The truth is I’m as surprised as anyone that I lasted this long but I have. I really believed after sixty years I would be a lot wiser than I am but that’s just another one of those life fallacies, older and wiser. Now when I was in my twenties I knew absolutely everything. Until I reached my thirties which is when I began thinking perhaps I didn’t know absolutely everything, perhaps there were still a few things I could learn. Then came the forties and I realized I didn’t know shit about life. The forties was like an epiphany of the self. Time to start making a serious attempt at understanding life. When the fifties hit it was like being run over by a dump truck.

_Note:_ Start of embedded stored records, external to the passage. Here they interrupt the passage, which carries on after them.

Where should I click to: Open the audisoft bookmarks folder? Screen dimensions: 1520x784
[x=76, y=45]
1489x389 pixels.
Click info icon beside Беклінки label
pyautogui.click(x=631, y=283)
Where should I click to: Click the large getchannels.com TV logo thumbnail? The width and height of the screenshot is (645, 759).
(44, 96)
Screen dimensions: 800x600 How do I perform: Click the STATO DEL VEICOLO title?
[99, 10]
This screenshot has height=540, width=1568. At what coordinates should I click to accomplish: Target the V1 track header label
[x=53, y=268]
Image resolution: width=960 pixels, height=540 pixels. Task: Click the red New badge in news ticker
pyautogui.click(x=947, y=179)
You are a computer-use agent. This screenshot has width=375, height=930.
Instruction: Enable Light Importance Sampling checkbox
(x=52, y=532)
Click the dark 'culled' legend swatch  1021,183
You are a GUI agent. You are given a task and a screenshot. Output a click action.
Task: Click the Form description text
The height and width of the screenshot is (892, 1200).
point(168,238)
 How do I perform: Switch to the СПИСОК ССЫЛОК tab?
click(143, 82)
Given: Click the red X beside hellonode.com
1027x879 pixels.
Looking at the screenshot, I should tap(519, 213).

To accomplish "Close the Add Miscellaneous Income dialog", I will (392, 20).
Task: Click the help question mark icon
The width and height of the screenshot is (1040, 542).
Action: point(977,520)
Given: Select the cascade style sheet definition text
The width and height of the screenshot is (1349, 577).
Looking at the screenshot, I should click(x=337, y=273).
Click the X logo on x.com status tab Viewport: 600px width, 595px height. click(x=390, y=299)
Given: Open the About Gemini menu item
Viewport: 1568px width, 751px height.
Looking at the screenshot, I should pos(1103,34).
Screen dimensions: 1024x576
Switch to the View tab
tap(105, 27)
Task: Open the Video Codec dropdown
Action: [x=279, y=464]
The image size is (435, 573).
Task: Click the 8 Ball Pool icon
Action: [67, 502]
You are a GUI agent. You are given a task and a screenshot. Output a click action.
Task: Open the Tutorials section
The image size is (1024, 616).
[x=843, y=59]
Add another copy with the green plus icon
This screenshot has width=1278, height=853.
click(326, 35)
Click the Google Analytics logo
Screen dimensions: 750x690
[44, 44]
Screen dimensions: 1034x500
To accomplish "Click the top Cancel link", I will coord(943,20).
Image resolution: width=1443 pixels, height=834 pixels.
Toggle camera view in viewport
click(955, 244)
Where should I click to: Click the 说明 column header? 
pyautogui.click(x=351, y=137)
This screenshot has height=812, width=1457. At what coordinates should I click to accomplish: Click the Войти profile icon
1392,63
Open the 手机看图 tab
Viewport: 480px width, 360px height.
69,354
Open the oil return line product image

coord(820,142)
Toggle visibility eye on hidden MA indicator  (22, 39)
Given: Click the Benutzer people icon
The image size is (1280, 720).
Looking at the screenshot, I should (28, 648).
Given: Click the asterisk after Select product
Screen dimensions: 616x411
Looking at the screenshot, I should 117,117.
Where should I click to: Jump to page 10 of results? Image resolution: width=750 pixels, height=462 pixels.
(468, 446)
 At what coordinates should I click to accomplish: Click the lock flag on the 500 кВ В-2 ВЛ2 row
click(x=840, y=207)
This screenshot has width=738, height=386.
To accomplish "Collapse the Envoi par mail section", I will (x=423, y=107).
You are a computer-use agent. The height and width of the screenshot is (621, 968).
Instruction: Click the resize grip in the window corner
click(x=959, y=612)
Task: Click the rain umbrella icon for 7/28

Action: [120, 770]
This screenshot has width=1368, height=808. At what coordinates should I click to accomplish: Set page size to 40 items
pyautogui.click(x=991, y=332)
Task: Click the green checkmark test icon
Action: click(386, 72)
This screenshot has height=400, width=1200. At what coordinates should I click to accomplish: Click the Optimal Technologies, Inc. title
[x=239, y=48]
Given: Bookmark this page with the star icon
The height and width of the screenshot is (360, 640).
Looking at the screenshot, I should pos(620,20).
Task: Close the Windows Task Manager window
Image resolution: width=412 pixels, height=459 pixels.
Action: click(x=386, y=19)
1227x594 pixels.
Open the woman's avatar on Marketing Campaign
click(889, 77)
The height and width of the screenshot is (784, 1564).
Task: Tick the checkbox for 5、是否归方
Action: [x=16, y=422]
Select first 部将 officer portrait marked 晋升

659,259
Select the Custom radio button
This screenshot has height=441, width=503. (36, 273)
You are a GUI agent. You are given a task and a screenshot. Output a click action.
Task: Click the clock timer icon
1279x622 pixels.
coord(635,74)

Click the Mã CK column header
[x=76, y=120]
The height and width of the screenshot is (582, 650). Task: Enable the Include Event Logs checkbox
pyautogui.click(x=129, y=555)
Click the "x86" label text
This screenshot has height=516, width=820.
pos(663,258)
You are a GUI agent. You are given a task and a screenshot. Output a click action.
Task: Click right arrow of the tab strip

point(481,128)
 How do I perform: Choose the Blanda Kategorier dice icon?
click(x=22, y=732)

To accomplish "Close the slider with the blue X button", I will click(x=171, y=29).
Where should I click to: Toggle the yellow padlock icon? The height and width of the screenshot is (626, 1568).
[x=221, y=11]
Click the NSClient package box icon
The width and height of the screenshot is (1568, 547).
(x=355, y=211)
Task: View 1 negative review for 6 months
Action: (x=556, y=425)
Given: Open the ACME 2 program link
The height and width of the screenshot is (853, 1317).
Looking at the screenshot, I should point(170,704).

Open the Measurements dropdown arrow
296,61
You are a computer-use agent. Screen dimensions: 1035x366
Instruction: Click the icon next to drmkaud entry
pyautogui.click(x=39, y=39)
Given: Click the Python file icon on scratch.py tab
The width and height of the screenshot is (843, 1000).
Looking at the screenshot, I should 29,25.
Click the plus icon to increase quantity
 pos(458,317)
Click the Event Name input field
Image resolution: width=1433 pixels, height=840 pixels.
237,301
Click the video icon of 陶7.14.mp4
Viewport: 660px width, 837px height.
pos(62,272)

Things that worked overtime on my body began demanding shorter work weeks. My children and my brothers and sisters children where all starting their own families. My fifties is when I looked at myself in the mirror and asked, “When the Hell did this happen? When did I get old?” Well it sneaks up on us without warning which is why I total support the theory of living life to the fullest, keep an understanding at how precious and quick our lives are.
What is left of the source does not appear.